### AIM OF THE EXERCISE
Exact copy, pictures omitted: the line holding "Alle akzeptieren [button] (42, 2543)" and every line after it down to the end of the entries.
┌─ RECORDS PROVIDED
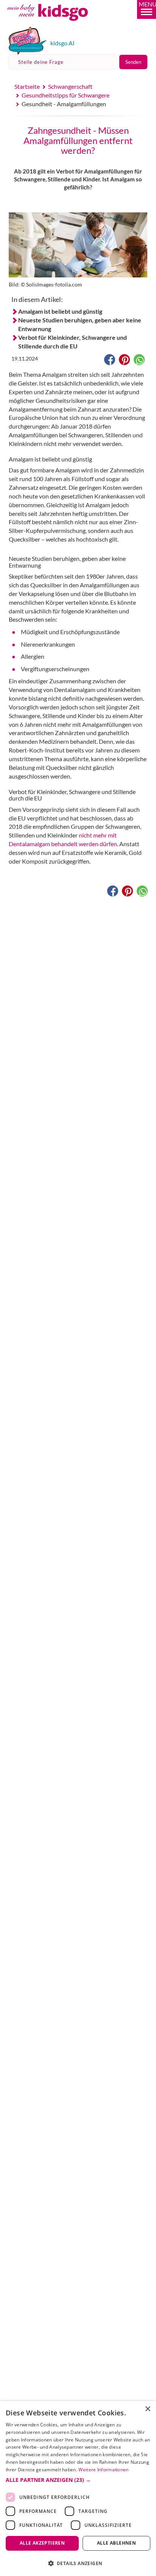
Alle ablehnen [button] (116, 2543)
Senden (133, 62)
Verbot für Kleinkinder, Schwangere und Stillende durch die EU (72, 342)
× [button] (147, 2409)
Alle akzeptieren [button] (42, 2543)
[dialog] (78, 2488)
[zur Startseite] (56, 24)
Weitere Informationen (103, 2469)
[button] (146, 9)
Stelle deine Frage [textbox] (41, 62)
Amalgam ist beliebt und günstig (60, 311)
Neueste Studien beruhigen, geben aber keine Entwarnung (79, 324)
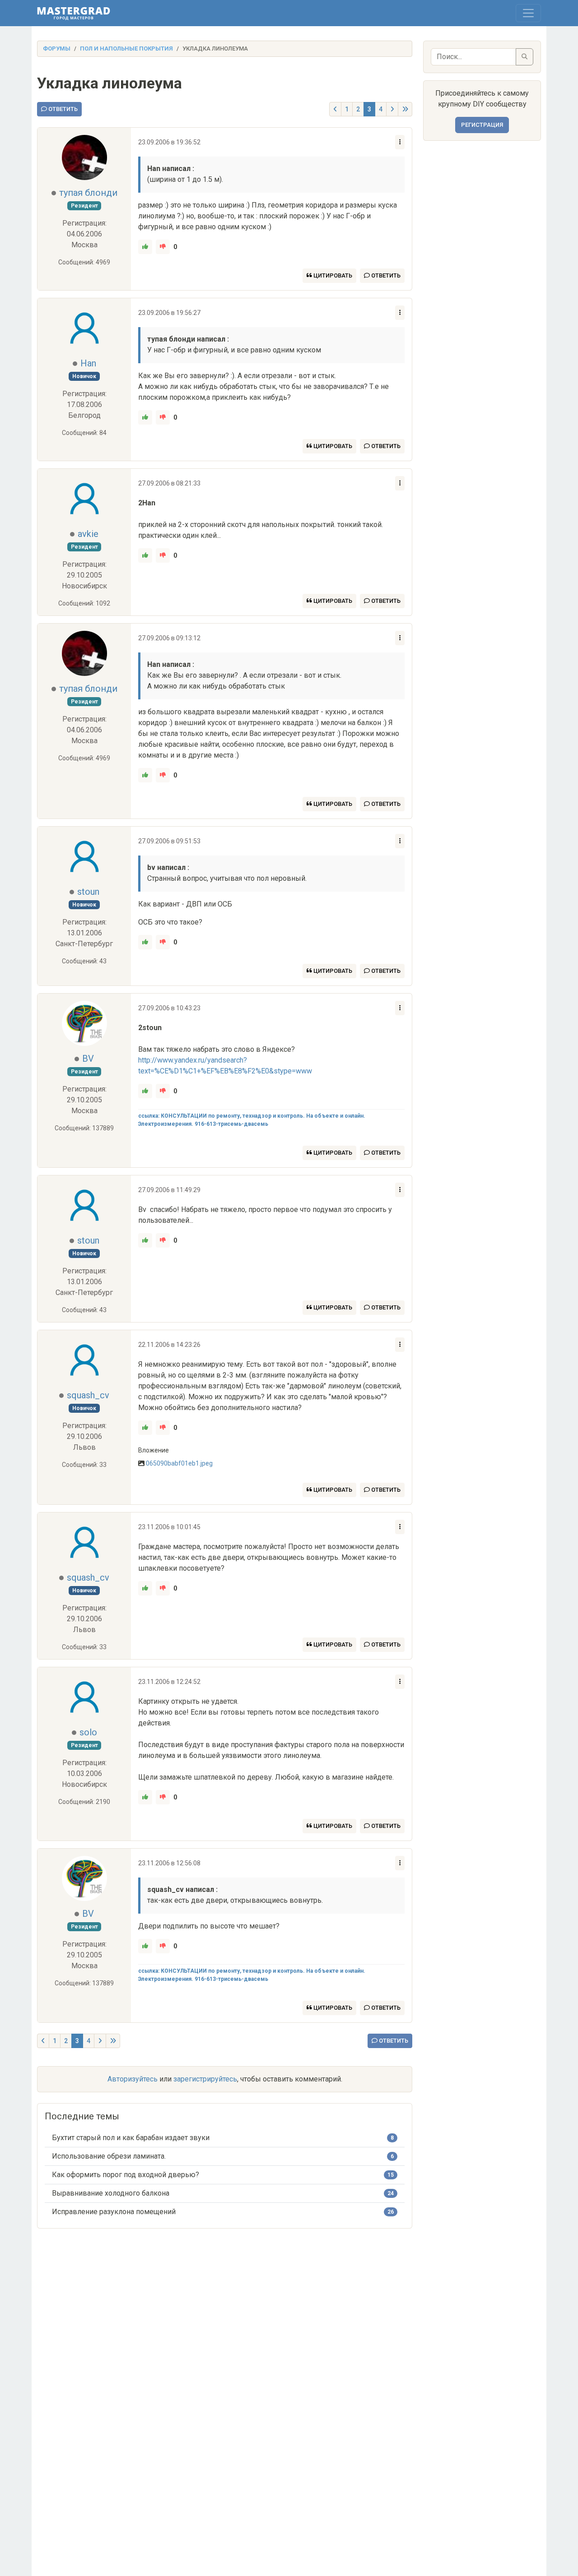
└─
### SOLUTION TO THIS PROBLEM
Alle akzeptieren [button] (42, 2543)
[dialog] (78, 2488)
[zur Startseite] (56, 24)
Weitere Informationen (103, 2469)
[button] (146, 9)
Stelle deine Frage [textbox] (41, 62)
Amalgam ist beliebt und günstig (60, 311)
Neueste Studien beruhigen, geben aber keine Entwarnung (79, 324)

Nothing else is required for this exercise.